Member of the Chamber of Representatives
- Incumbent
- Assumed office 20 June 2019
- Parliamentary group: 55th
- Constituency: Brussels

Personal details
- Born: 11 October 1957 (age 68) Waregem, Belgium
- Party: Workers' Party of Belgium

= Maria Vindevoghel =

Belgian politician (born 1957)

Maria Vindevoghel (born 11 October 1957) is a Belgian shop steward and politician affiliated with the Workers' Party of Belgium.

== Biography ==
Maria Vindevoghel was born in Waregem, Belgium, and grew up in a primarily farming family in West Flanders. At 20, she moved to Brussels at Molenbeek-Saint-Jean.

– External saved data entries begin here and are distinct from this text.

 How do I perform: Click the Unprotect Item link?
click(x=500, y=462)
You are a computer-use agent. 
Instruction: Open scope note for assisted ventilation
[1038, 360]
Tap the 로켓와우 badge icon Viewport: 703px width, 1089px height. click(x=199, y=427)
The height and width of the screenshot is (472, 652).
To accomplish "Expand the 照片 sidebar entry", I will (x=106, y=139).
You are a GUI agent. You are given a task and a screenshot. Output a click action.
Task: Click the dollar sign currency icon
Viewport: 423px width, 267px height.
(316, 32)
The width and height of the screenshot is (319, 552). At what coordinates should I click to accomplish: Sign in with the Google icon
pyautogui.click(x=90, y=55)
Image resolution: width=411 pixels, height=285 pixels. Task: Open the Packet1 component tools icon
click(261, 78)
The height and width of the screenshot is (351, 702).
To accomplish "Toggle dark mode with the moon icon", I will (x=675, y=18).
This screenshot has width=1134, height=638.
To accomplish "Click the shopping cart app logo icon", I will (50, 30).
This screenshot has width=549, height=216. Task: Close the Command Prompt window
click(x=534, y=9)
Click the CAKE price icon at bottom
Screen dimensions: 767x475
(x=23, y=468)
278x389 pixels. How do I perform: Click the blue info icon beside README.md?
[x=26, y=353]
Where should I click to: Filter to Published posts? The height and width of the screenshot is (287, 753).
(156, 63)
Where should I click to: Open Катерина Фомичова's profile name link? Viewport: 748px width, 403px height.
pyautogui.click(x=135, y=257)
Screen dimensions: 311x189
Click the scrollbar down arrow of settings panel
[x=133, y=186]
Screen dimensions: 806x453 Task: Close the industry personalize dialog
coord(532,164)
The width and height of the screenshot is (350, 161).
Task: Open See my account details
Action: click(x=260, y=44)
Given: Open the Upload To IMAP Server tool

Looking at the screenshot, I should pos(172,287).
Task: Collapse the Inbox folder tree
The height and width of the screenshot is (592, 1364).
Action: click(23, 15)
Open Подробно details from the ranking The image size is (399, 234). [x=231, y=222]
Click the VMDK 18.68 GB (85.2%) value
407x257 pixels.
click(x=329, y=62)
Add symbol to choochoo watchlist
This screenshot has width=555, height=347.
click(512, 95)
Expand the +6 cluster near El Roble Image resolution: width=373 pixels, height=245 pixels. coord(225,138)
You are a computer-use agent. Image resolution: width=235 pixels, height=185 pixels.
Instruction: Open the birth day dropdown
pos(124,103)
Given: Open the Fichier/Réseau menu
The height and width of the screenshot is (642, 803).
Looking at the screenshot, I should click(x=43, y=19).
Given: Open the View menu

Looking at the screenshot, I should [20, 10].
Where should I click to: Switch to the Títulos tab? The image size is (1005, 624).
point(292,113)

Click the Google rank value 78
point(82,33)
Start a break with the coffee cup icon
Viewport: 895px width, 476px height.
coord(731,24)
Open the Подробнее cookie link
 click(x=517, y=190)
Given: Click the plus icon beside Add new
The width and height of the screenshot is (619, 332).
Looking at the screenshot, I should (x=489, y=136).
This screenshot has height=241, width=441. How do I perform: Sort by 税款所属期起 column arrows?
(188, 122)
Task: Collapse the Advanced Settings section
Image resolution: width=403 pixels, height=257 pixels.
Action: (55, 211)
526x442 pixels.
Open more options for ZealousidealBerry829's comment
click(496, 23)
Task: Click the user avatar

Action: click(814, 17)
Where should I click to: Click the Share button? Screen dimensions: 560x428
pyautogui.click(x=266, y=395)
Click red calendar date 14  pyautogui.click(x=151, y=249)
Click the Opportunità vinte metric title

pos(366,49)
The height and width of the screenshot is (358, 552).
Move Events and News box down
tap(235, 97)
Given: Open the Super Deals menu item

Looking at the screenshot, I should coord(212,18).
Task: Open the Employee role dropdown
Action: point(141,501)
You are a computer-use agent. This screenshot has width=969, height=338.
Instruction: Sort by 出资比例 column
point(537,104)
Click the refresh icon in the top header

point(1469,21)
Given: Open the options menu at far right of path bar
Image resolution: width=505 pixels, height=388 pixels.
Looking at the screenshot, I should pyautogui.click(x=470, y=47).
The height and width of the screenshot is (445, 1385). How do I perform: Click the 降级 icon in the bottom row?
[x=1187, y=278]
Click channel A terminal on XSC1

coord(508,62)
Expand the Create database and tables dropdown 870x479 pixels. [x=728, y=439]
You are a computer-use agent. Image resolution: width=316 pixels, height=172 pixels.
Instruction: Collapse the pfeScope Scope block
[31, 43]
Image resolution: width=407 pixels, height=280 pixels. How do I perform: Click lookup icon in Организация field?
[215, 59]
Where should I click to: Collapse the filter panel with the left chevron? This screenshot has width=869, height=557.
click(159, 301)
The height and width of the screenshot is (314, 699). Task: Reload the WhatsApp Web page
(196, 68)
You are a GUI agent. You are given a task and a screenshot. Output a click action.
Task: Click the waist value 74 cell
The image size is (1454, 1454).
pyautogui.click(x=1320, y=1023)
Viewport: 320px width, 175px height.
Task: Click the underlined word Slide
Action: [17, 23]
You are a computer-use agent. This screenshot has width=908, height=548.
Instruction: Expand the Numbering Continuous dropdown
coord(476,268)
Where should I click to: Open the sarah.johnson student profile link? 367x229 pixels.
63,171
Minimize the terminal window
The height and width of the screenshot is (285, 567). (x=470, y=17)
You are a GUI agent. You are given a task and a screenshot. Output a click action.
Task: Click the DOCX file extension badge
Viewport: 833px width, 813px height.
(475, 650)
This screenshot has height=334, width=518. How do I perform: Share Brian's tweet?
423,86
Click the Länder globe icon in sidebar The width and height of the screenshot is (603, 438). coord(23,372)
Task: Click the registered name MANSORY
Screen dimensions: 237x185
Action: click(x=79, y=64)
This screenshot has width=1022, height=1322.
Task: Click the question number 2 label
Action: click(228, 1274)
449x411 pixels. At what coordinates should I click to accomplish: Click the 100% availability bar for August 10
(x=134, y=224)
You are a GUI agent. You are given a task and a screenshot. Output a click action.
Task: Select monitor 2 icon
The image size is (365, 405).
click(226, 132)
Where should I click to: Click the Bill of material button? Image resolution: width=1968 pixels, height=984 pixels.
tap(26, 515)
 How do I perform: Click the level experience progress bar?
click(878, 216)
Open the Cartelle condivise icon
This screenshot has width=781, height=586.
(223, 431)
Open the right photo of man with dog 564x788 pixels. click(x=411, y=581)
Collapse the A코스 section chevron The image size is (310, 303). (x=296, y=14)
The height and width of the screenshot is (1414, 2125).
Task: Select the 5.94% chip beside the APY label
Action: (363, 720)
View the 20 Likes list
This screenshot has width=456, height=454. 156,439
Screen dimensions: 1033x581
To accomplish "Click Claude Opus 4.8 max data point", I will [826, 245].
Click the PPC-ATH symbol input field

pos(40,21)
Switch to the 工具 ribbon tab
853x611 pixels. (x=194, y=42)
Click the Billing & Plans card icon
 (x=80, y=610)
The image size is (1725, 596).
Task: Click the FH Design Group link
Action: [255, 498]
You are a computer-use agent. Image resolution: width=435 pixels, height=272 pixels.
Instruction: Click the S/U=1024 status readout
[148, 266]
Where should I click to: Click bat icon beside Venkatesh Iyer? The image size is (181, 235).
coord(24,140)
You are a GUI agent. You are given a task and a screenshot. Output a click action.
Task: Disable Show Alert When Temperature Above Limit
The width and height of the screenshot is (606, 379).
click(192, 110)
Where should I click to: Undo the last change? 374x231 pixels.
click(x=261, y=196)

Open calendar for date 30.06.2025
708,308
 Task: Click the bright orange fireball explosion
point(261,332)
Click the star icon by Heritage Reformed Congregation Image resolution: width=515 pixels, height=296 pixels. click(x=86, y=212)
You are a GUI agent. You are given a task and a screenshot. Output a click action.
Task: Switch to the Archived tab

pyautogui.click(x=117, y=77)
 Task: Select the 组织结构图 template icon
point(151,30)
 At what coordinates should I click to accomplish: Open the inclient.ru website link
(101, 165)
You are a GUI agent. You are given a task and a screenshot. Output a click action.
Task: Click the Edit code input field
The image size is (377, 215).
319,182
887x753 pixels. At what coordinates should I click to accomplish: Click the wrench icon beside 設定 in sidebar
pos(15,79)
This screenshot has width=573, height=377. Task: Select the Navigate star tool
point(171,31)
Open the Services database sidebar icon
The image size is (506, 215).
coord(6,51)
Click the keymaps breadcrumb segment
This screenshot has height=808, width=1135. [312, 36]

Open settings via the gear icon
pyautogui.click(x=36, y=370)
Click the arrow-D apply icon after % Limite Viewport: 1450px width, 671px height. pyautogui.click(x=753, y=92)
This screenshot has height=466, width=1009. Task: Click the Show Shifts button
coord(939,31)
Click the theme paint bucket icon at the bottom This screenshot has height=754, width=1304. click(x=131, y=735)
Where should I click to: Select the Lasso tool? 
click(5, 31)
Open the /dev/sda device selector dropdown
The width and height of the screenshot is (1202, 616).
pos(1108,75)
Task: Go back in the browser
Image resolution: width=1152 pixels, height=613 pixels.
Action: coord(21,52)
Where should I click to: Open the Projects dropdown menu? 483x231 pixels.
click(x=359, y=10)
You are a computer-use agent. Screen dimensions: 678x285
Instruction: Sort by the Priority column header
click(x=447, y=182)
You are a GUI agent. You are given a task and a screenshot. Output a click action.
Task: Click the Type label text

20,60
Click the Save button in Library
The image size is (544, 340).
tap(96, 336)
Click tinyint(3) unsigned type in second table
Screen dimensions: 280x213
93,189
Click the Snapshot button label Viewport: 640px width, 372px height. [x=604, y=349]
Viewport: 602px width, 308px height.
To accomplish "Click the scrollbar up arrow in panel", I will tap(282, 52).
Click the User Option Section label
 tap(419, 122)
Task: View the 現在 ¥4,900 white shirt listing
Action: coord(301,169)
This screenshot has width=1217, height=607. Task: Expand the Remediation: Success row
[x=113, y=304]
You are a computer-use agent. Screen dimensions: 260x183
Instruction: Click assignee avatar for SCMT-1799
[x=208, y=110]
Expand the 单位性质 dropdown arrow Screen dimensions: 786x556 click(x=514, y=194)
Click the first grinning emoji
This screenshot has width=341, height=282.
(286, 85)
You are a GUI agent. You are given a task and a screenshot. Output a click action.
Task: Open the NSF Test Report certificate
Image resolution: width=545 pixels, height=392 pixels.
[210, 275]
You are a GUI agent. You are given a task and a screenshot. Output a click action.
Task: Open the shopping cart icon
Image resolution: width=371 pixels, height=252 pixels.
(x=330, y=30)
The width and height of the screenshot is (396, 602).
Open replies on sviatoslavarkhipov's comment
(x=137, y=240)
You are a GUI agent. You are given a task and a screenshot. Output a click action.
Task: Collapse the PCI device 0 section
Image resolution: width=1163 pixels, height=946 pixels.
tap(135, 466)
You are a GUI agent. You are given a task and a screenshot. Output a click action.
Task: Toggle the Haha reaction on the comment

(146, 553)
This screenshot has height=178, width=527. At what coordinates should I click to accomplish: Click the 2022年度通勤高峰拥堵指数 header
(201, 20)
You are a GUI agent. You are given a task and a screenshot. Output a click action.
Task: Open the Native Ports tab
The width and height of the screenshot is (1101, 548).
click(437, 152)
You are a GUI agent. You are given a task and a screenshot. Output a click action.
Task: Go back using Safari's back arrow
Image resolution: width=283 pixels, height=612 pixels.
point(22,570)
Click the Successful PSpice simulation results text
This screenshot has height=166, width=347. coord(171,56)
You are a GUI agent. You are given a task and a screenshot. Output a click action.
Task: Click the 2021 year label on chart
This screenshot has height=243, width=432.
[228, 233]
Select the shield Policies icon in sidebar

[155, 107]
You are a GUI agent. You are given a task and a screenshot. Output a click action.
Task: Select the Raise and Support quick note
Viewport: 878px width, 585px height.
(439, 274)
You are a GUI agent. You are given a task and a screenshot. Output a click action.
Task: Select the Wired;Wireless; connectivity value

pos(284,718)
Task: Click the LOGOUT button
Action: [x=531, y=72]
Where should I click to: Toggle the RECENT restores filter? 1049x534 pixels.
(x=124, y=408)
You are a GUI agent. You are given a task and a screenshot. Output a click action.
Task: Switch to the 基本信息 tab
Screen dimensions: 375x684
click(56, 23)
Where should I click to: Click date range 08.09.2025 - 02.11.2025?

Vindevoghel became an aircraft cleaner at Sabena. After the bankruptcy of the airline in 2001, she gained some notoriety as a spokeswoman for Sabena employees. Proceedings were brought before the Labour Court by the ex-Sabenians because the government Verhofstadt I would not have respected the social plan. The Belgian Government argued that the Federal Government had indeed made a mistake, but also put the 31 former employees of the bankrupt airline in the wrong.

She then became a cleaner at baggage handler FlightCare. In the summer of 2005, she was fired there, according to the management of FlightCare because of repeated violations of safety regulations. However, she managed to successfully challenge her dismissal at the labor court, with the judge stating that there was discrimination. From 2007 to 2017, Vindevoghel worked at the trade union ACV, where she focused on women's work and the aviation sector. She took early retirement in 2017. She also engaged with civil movement Heart over Hard.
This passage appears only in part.